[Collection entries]

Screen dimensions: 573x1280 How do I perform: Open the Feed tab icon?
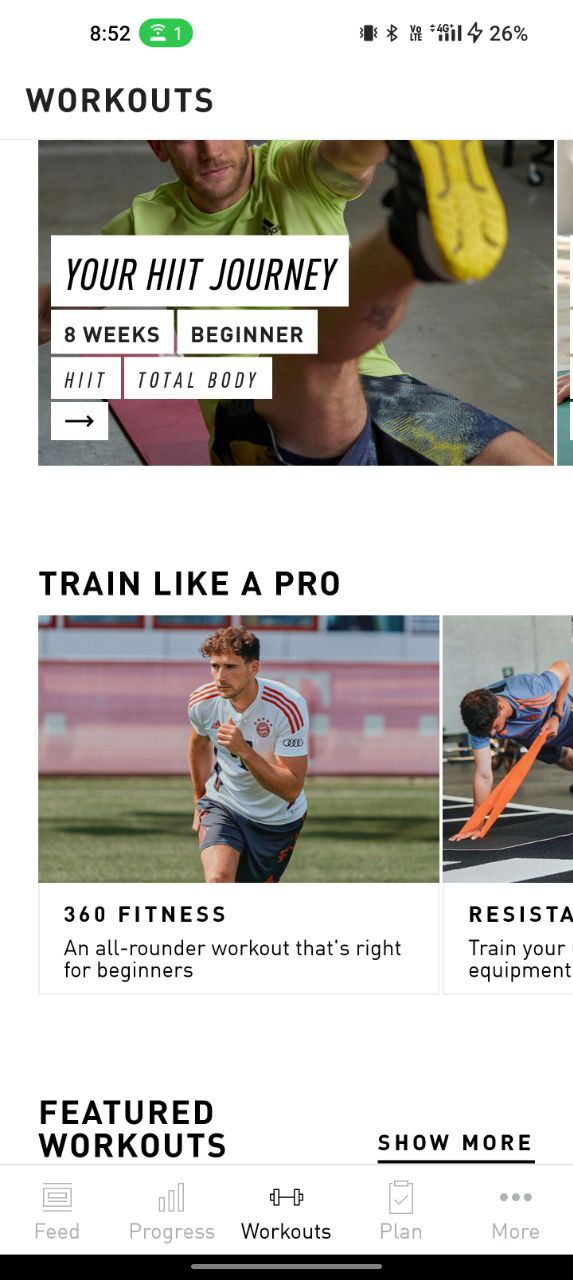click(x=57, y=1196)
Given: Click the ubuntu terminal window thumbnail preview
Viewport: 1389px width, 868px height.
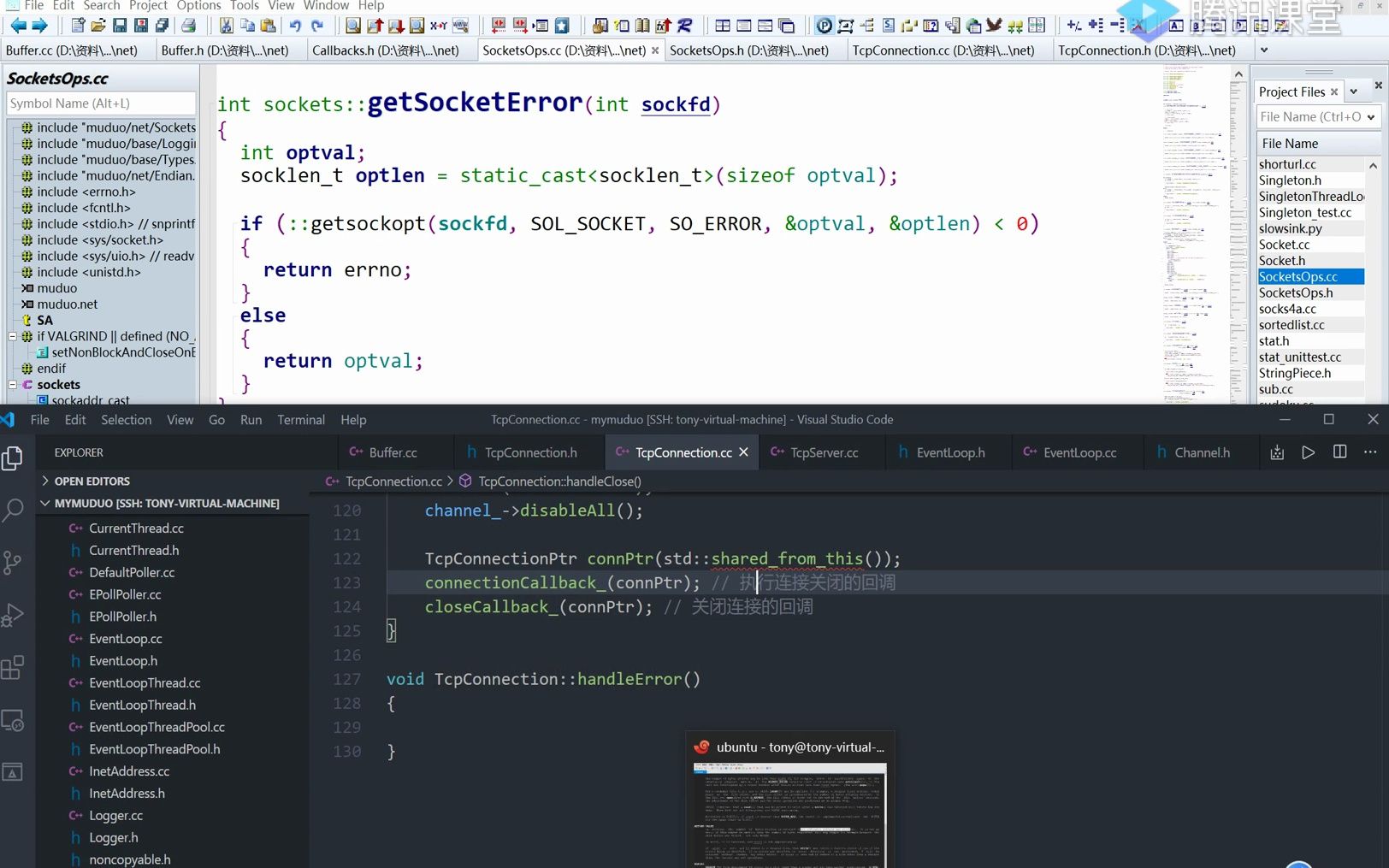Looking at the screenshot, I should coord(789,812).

> Task objective: The data shown above must be printed again exactly, with no images included.

> Expected answer:
Screen dimensions: 573x1280 How do I perform: Open the Feed tab icon?
click(x=57, y=1196)
Given: Click the ubuntu terminal window thumbnail preview
Viewport: 1389px width, 868px height.
Looking at the screenshot, I should coord(789,812).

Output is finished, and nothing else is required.